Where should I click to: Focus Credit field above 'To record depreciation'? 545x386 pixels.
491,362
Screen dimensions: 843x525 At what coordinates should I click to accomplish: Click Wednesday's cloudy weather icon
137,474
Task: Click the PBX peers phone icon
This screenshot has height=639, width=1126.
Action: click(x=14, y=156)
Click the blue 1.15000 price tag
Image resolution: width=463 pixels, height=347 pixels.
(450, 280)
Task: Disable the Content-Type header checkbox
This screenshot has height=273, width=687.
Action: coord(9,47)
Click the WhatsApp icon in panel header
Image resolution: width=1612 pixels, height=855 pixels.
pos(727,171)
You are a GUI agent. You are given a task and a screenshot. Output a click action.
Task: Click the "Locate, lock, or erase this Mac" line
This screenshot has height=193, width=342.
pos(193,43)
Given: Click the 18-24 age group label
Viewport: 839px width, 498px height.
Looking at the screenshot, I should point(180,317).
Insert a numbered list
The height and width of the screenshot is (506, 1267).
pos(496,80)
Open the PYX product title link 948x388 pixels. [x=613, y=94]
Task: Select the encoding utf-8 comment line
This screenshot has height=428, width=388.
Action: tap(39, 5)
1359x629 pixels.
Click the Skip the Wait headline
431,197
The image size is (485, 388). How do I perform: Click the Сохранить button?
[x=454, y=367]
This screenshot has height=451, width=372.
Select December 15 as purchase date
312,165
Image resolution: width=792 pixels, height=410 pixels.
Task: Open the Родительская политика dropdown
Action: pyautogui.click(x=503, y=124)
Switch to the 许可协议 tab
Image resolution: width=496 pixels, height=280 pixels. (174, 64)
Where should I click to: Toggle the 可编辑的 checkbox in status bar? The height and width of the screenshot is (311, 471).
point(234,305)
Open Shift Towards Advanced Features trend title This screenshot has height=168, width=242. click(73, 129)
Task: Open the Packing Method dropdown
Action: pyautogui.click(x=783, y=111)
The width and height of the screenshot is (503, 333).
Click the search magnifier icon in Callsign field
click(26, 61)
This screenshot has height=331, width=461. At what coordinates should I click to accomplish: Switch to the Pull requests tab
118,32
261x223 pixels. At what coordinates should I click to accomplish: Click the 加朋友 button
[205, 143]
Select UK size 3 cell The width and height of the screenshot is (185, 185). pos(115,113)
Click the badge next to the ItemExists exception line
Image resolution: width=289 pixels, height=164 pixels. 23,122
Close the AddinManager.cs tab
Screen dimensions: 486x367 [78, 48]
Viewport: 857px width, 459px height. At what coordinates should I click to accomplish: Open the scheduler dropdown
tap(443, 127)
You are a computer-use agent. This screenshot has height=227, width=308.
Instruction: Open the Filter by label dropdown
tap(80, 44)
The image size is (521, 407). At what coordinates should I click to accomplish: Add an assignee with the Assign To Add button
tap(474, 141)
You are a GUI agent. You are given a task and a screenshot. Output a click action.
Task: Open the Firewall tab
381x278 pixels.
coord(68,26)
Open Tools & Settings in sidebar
....
Go through the entries and repeat each one exactly.

Where should I click to: Focus Credit field above 'To record depreciation'? 545x386 pixels.
491,362
Screen dimensions: 843x525 At what coordinates should I click to accomplish: Click Wednesday's cloudy weather icon
137,474
Task: Click the PBX peers phone icon
This screenshot has height=639, width=1126.
Action: click(x=14, y=156)
Click the blue 1.15000 price tag
Image resolution: width=463 pixels, height=347 pixels.
(450, 280)
Task: Disable the Content-Type header checkbox
This screenshot has height=273, width=687.
Action: coord(9,47)
Click the WhatsApp icon in panel header
Image resolution: width=1612 pixels, height=855 pixels.
pos(727,171)
You are a GUI agent. You are given a task and a screenshot. Output a click action.
Task: Click the "Locate, lock, or erase this Mac" line
This screenshot has height=193, width=342.
pos(193,43)
Given: Click the 18-24 age group label
Viewport: 839px width, 498px height.
Looking at the screenshot, I should point(180,317).
Insert a numbered list
The height and width of the screenshot is (506, 1267).
pos(496,80)
Open the PYX product title link 948x388 pixels. [x=613, y=94]
Task: Select the encoding utf-8 comment line
This screenshot has height=428, width=388.
Action: tap(39, 5)
1359x629 pixels.
Click the Skip the Wait headline
431,197
The image size is (485, 388). How do I perform: Click the Сохранить button?
[x=454, y=367]
This screenshot has height=451, width=372.
Select December 15 as purchase date
312,165
Image resolution: width=792 pixels, height=410 pixels.
Task: Open the Родительская политика dropdown
Action: pyautogui.click(x=503, y=124)
Switch to the 许可协议 tab
Image resolution: width=496 pixels, height=280 pixels. (174, 64)
Where should I click to: Toggle the 可编辑的 checkbox in status bar? The height and width of the screenshot is (311, 471).
point(234,305)
Open Shift Towards Advanced Features trend title This screenshot has height=168, width=242. click(73, 129)
Task: Open the Packing Method dropdown
Action: pyautogui.click(x=783, y=111)
The width and height of the screenshot is (503, 333).
Click the search magnifier icon in Callsign field
click(26, 61)
This screenshot has height=331, width=461. At what coordinates should I click to accomplish: Switch to the Pull requests tab
118,32
261x223 pixels. At what coordinates should I click to accomplish: Click the 加朋友 button
[205, 143]
Select UK size 3 cell The width and height of the screenshot is (185, 185). pos(115,113)
Click the badge next to the ItemExists exception line
Image resolution: width=289 pixels, height=164 pixels. 23,122
Close the AddinManager.cs tab
Screen dimensions: 486x367 [78, 48]
Viewport: 857px width, 459px height. At what coordinates should I click to accomplish: Open the scheduler dropdown
tap(443, 127)
You are a computer-use agent. This screenshot has height=227, width=308.
Instruction: Open the Filter by label dropdown
tap(80, 44)
The image size is (521, 407). At what coordinates should I click to accomplish: Add an assignee with the Assign To Add button
tap(474, 141)
You are a GUI agent. You are given a task and a screenshot. Output a click action.
Task: Open the Firewall tab
381x278 pixels.
coord(68,26)
Open Tools & Settings in sidebar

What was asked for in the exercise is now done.